To get the most out of this article, you should be comfortable with Ramaze, HTML and Javascript. If you need to get up to speed on Ramaze, learn more at the Ramaze website.

What’s Comet?

From the Wikipedia article on Comet in web programming):

In web development, Comet is a neologism to describe a web application model in which a long-held HTTP request allows a web server to push data to a browser, without the browser explicitly requesting it. Comet is an umbrella term for multiple techniques for achieving this interaction. All methods have in common that they rely on browser-native technologies such as JavaScript

Why Comet?

In traditional web applications, the process flow is:


Traditional web app flow


  1. time passes until the web browser (the client) wants data
  2. client requests data from server
  3. server gives data to client
  4. repeat from step 1

As web developers got more clever, they wondered how they might get the server to give data to the client when the server wanted to give it, not when the client wanted to get it. So they came up with a flow like this:


Naive polling flow


  1. client asks for data from server, if any (client polls server)
  2. if server doesn’t have data ready, server tells client no data is available
  3. client waits a “short while”; repeats from step 1
  4. if server has data, server gives data to client
  5. repeat from step 1

However, when developing an application with this design, you had to make a tradeoff:

  • Polling frequently puts unnecessary load on the server
  • Polling infrequently causes the client interface to lag behind the actual data source

Comet tries to address both problems, so no tradeoff has to be made. With Comet, you can poll infrequently but still get the data to the client very soon after the server is ready to give it.

Two kinds of Comet

There are roughly two kinds of Comet:

Streaming

In streaming Comet, a connection between client and server is made, and data is pushed from server to client whenever it is available. The connection always remains open, even after each bit of data is transferred. The example in this article does not implement this type of Comet.

Long polling

Long polling works like the “bad” polling design, except the server does not respond to the client until the data is ready. As already mentioned, this results in fewer network connections while still maintaining low latency.


Long polling flow


A Comet example in Ramaze

I’ll exemplify Comet in Ramaze by building a web application that tails a file on the server and displays the lines on the web page as soon as they are available. The full source code can be found on github. You are advised to clone or download from there so you can follow along. I will not go over every line of code in this article.

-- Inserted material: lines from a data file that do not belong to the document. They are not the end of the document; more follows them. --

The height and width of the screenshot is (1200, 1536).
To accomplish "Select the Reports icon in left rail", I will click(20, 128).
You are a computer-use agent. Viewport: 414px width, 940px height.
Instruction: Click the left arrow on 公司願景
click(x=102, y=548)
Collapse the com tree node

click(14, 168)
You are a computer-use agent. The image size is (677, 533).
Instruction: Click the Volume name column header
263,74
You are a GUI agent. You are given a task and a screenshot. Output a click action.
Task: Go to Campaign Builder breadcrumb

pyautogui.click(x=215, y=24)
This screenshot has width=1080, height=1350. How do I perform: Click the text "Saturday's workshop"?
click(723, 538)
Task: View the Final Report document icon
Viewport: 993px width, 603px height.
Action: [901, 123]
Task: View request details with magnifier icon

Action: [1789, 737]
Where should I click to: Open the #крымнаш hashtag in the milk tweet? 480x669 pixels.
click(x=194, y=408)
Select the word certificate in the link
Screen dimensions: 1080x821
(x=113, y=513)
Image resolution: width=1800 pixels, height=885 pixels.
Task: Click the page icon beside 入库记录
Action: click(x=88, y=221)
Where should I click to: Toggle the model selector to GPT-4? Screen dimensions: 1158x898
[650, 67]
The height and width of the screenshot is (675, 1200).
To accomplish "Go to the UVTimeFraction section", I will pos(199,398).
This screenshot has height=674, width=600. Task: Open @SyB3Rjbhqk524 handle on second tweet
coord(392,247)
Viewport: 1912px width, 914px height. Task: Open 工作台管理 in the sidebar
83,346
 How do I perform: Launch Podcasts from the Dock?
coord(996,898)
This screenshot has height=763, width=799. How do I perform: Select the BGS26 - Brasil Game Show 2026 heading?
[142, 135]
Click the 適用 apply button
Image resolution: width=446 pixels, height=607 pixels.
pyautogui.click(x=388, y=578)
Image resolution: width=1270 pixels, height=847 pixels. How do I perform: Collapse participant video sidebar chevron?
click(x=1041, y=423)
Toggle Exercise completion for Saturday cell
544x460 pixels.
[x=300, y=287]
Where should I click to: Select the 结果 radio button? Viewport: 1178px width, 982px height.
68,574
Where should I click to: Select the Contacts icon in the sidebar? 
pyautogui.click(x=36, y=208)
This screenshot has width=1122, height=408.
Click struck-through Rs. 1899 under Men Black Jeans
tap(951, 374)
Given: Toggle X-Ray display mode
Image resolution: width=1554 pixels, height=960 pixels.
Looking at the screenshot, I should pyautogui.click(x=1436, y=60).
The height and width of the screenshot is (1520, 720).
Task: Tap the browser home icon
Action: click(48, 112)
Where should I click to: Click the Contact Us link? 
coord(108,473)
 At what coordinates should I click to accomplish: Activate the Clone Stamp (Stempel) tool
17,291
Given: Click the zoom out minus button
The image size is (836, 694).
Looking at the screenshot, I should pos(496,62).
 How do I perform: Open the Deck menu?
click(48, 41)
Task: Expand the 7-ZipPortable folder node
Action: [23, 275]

I also make use of another data producer which manveru provided. The application demonstrates that the very same process and implementation can be applied with different producers.

Client

The web page code is very simple. It has this body:

<body>
  <h4>Tailer:</h4>
  <textarea id="tailer" rows="16" cols="80"></textarea>
</body>

We’ll use a <textarea> to hold the file lines, and give it an id, tailer.

In the Javascript, we have a function called get_more_lines. The client:

  1. calls this function which
  2. waits for data
  3. receives the data
  4. appends the data into the <textarea>
  5. calls the function again (repeats from step 1)

Server

The interface page (located at the path /tail) is just static HTML, so it needs no controller code. But let’s examine the controller code to see how the server side gives data to clients.

As you saw in the client code, the tailer data is retrieved from the path /next_tailer_lines. In the controller, next_tailer_lines calls a more generic next_lines method, which has this code in it:

60.times do
  lines = producer.new_lines( session.session_id )
  if lines.any?
    Ramaze::Log.debug "New data!"
    return lines
  end
 
  Ramaze::Log.debug "Waiting for data..."
  sleep 1
end

When there is a request for next_lines, the server checks the server-side producer for more data. If there is no new data, rather than returning any response to the client, the server continues to poll the producer.

The key thing to note here is that the server is doing the polling server-side. The client is merely waiting for the server to respond to the single request — no polling is going on between client and server while data is unavailable. Because the polling is server-side, it is much cheaper, so we can be much more liberal with the polling frequency.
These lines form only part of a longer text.